> **ACTION ITEM**: Set down exactly the lines in the records below that run from the line with "This screenshot has width=424, height=266." to the line with "Task: Click the （单位印鉴） text", inclusive, and nothing more.

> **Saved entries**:
=====
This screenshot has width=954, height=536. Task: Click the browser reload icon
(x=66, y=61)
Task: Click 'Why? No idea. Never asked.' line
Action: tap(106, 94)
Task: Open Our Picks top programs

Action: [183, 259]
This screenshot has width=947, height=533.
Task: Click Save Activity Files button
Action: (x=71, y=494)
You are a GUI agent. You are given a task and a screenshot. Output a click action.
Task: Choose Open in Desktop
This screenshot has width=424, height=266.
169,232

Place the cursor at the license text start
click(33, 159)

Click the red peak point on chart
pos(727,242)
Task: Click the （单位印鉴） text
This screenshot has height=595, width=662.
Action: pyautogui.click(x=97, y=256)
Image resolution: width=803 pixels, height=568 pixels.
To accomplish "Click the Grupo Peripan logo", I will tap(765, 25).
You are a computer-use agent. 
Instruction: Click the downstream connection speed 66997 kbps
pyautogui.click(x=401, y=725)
=====
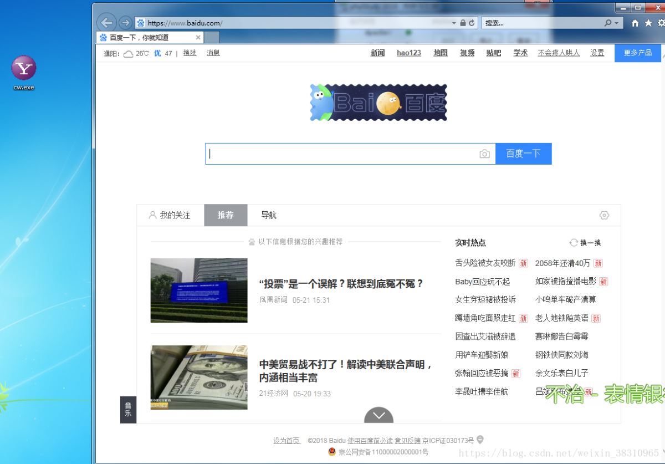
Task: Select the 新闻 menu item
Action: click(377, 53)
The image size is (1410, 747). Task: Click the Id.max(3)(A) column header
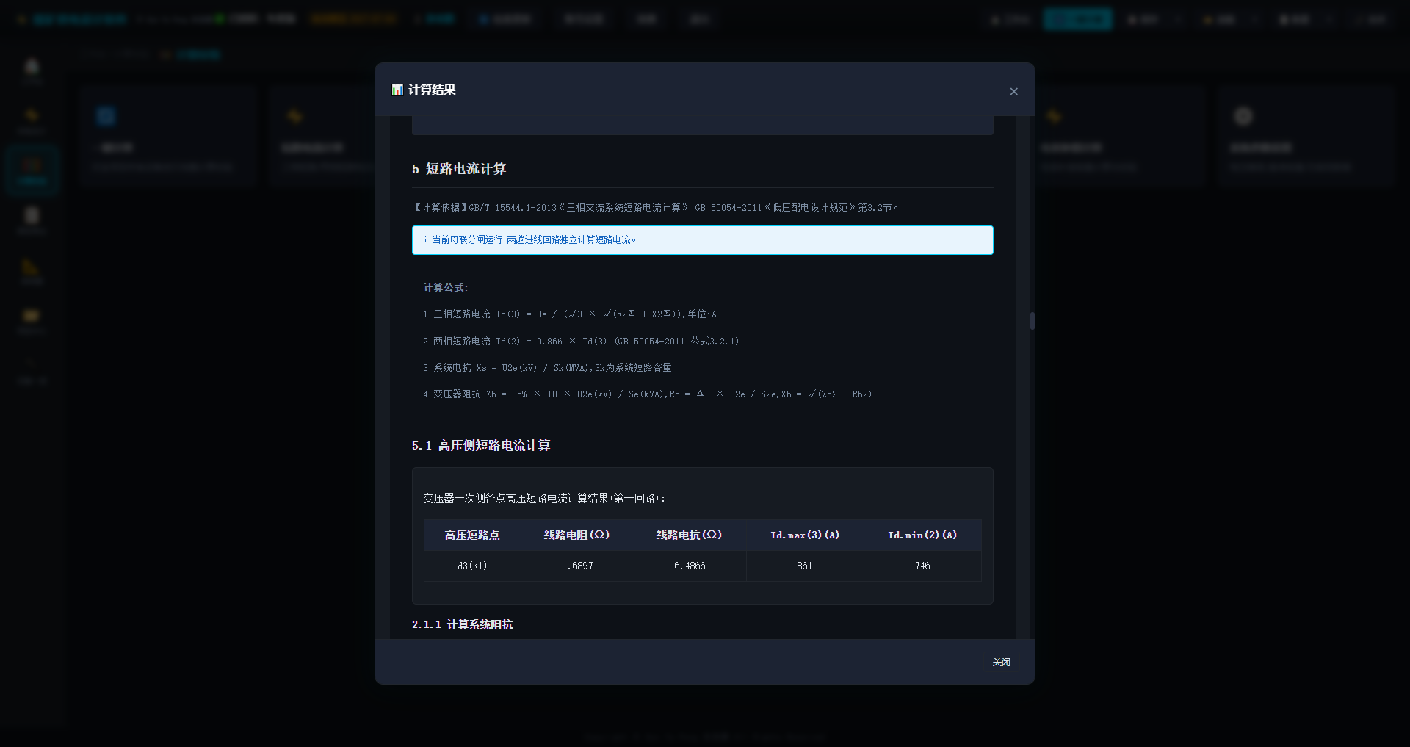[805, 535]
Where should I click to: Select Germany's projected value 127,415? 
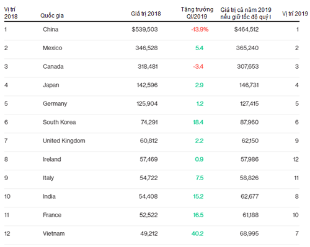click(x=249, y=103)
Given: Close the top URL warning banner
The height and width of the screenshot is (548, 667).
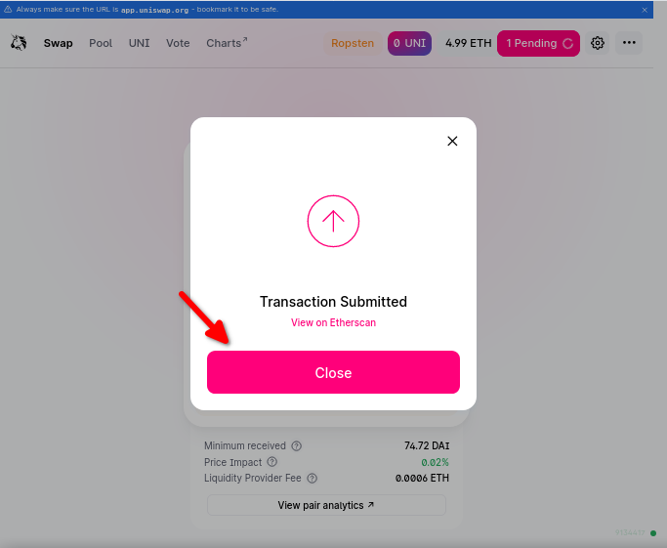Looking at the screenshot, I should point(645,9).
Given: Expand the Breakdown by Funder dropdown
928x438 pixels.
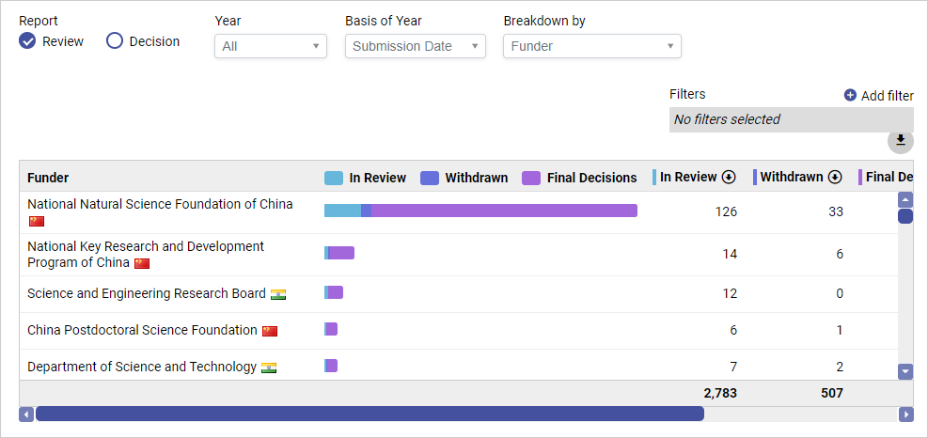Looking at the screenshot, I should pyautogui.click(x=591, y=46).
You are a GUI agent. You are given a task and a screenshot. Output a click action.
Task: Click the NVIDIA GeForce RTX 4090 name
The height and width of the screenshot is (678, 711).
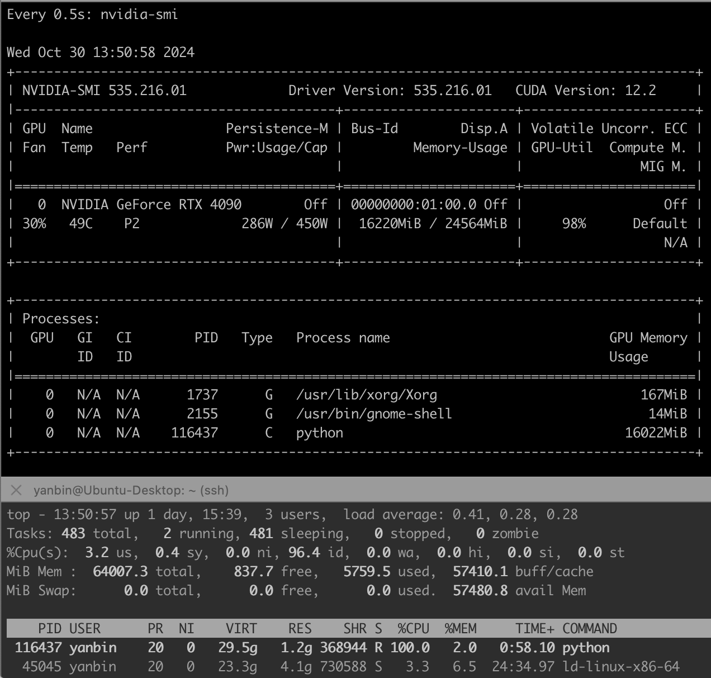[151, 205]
=====
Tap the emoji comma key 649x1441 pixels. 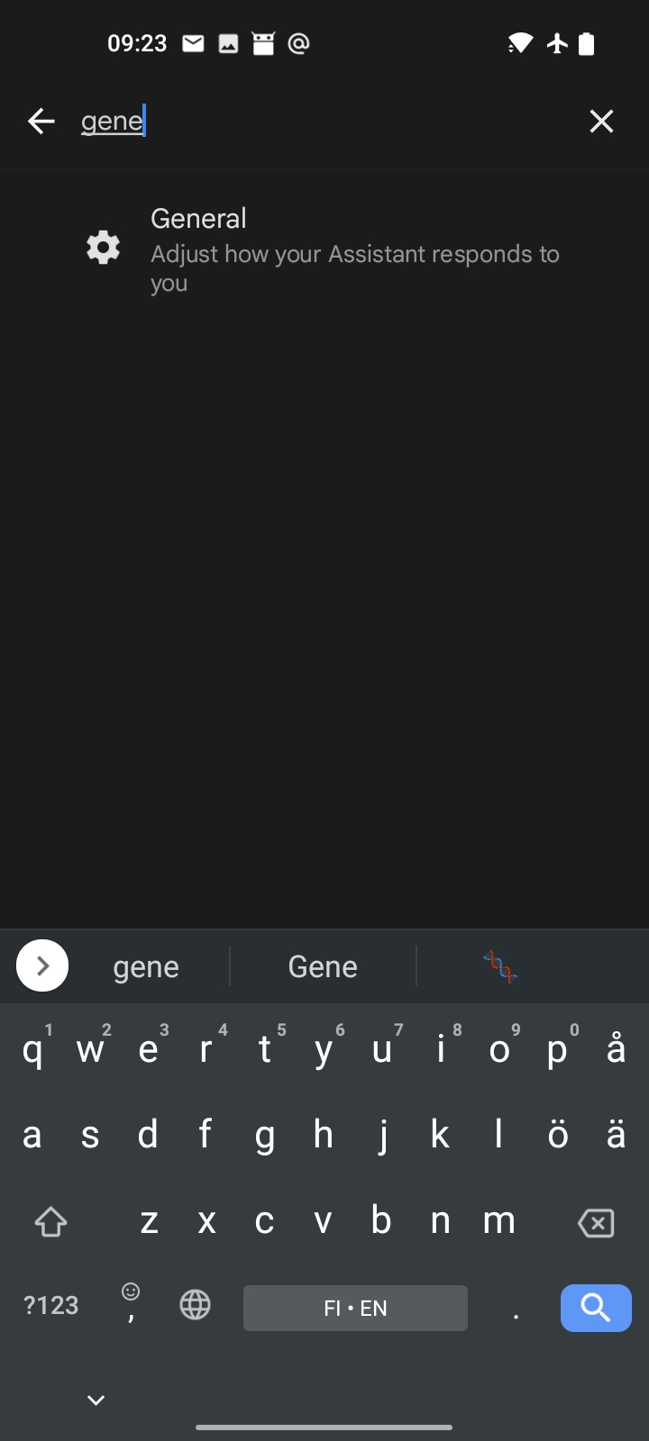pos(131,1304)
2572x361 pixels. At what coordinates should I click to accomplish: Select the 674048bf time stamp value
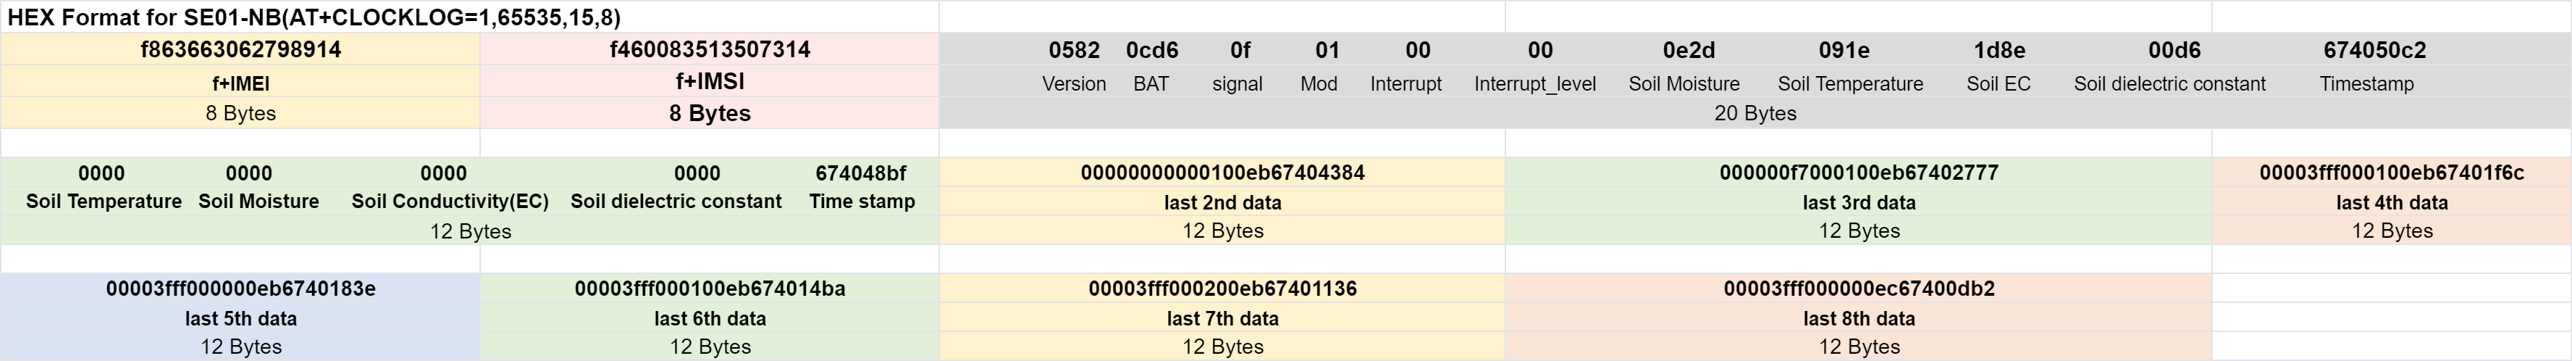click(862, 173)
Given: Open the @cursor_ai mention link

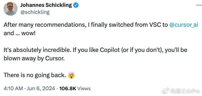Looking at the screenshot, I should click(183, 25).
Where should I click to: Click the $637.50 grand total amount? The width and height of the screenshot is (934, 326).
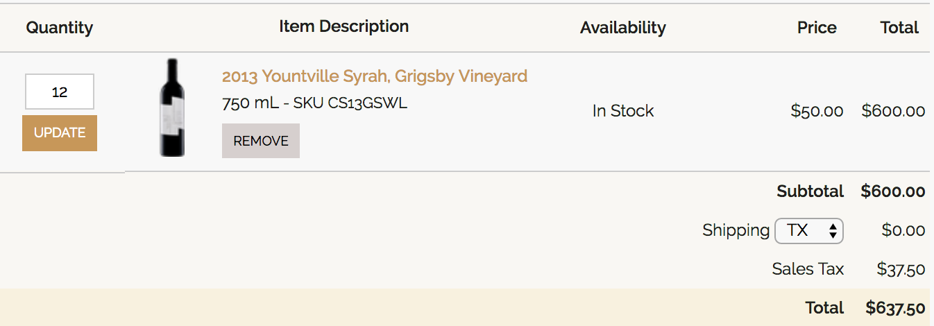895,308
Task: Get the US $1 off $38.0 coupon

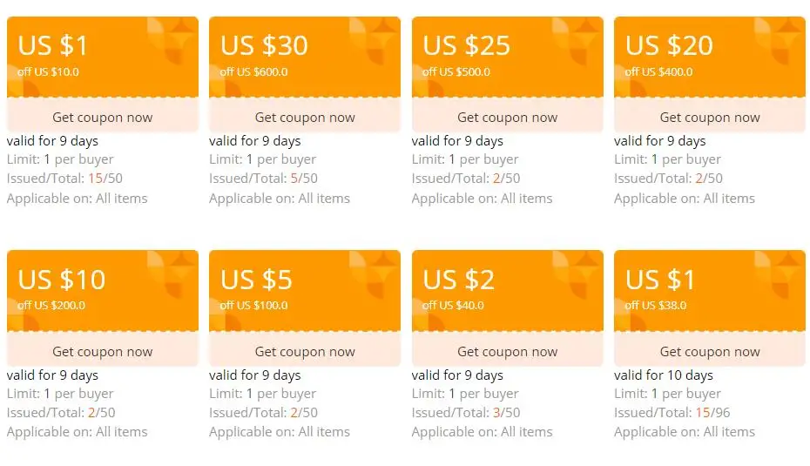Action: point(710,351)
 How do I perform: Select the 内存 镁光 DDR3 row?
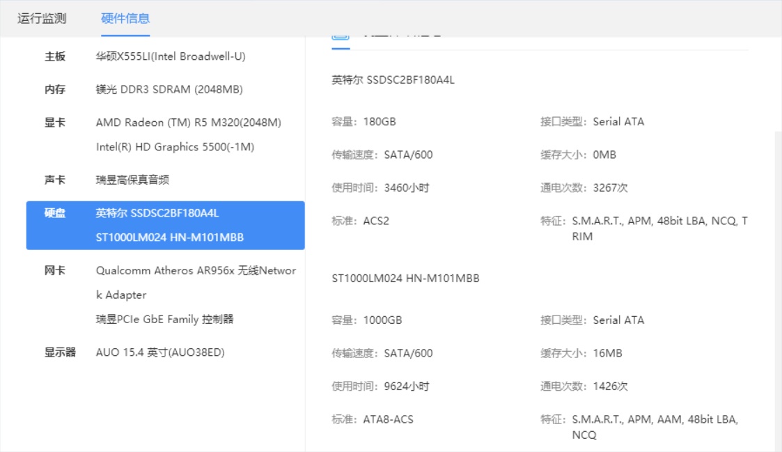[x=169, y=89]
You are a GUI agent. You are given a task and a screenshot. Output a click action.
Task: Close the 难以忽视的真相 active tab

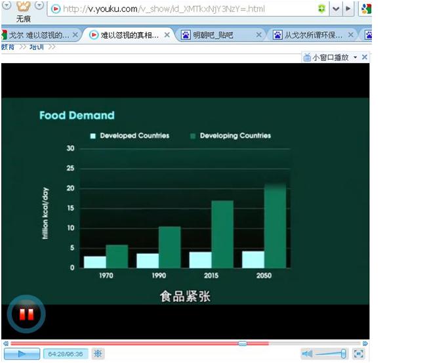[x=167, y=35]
=====
> **SOLUTION**:
This screenshot has width=424, height=266.
169,232

Place the cursor at the license text start
click(33, 159)

Click the red peak point on chart
pos(727,242)
Task: Click the （单位印鉴） text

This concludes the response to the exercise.